Я начал работать. У меня была своя каморка при шоферской гостинице. Там я и обосновался. Ко мне приходил Кэп с сотоварищами. Я не мог отказать в выпивке. Начал тоже пить. Правда, это не очень сказывалось на моей работе. Место работы для меня тоже было домом. Начальству я был находкой, поскольку мог работать в любое время и в любом состоянии.

Через год попросился в отпуск. Поскольку дома у меня не было и меня никто нигде не ждал, вернулся на могилу Николая Петровича. Прибрал её. К мраморной плите поставил камень с высеченной надписью: «Названному отцу от сына». Поставил каменный вазон. Попросил работника кладбища скромно ухаживать за могилкой, отдав вперёд небольшие деньги. Он согласился.

Однажды вечером отправился на дачу Николая Петровича. Посмотрел на неё издалека. Выглядела ухоженной. На террасе близняшки играли с располневшей без меры женщиной. В ней я узнал мою Верочку. В углу сада из шланга что-то поливал мужчина. В нём я не признал её бывшего любовника. Это был совершенно другой человек. Понял, что Верочка жила с третьим…
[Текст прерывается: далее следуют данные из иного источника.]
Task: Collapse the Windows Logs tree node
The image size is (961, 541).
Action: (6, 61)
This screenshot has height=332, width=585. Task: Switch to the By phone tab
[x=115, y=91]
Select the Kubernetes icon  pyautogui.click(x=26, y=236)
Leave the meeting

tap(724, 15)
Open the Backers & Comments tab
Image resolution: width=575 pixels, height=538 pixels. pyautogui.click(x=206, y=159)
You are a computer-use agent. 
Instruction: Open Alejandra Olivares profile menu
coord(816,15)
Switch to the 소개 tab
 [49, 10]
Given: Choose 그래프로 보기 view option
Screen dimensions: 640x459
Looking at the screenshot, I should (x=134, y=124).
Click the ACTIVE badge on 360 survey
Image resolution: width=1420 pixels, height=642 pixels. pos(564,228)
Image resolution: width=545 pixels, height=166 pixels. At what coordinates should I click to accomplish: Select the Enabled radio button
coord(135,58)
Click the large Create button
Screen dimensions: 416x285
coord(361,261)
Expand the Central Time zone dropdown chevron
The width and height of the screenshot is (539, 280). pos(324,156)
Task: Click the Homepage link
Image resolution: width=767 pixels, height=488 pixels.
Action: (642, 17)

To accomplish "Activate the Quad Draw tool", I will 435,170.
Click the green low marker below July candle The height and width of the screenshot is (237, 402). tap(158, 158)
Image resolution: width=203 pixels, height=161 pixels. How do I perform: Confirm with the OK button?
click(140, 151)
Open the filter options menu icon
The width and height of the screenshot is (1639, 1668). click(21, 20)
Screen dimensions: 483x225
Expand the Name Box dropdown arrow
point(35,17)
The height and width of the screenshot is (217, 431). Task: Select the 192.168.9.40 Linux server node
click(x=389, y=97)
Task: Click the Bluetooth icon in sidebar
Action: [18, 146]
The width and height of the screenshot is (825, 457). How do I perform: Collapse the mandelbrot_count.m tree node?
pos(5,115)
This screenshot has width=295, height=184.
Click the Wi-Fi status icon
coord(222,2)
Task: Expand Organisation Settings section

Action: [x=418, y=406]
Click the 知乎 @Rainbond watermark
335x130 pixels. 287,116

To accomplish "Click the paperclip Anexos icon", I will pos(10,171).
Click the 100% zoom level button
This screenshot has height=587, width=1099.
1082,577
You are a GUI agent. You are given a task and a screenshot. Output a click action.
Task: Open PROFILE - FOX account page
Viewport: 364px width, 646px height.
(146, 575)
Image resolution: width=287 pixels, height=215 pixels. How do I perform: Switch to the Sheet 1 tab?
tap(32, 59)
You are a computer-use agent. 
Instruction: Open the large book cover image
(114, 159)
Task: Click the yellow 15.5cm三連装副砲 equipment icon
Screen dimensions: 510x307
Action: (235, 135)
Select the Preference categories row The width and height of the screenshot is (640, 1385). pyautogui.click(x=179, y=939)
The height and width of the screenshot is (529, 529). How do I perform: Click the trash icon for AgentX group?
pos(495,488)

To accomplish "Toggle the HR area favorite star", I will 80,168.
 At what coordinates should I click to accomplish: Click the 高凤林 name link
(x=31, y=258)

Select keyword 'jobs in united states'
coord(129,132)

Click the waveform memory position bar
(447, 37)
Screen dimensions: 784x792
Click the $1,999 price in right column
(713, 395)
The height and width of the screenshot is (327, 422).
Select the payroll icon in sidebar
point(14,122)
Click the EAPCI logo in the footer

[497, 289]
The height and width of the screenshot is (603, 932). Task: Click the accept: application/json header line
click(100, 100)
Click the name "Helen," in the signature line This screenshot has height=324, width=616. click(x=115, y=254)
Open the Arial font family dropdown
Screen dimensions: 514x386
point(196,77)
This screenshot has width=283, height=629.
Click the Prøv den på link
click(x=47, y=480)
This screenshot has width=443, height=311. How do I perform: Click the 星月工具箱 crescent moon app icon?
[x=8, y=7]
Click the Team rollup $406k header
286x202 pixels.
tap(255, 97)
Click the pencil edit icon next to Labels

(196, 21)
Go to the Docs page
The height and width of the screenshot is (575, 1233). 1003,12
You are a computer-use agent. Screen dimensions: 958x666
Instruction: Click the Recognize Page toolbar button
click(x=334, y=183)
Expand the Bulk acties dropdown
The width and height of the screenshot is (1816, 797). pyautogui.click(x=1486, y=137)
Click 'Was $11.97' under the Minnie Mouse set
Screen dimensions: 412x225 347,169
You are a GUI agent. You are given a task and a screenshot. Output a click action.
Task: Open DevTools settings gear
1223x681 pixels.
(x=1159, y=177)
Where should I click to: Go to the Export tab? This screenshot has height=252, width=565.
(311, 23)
Покурив в отдалении, я вернулся на вокзал и поехал опять к себе — на север. Там у меня был свой угол, Кэп и его собутыльники, с которыми я мог расслабиться и уйти в себя. Это было братство падших на дно людей, которых когда-то измордовала судьба, как и меня. Но я сопротивлялся до последнего. Я был на границе этого падения на дно. Хватал ртом воздух жизни, а набрав его, опускался на дно, чтобы всплыть снова. Но судьба, если начнёт бить, то бьёт наотмашь.

В моё отсутствие у меня в каморке убили ножом Кэпа. Бичи, вышедшие с полевых работ, разбежались. Кто-то сообщил об этом в милицию. Когда милиционер вошел в каморку, за столом сидел я и держал в руках стакан водки. Не пил ещё. Только думал выпить за упокой Кэпа. Но меня тут же повязали и отправили в обезьянник. И странно. Именно в нём мне стала безразличной моя дальнейшая судьба. Если хочешь, мил человек, я не сопротивлялся, а потакал судьбе такой, какой она была. Тюрьма для меня — не в новость. А упечь меня могли теперь надолго. Я даже мнил себе, чтобы дали вышку, чтобы перестать мучиться мыслью о жизни, какая была скорее наказанием мне.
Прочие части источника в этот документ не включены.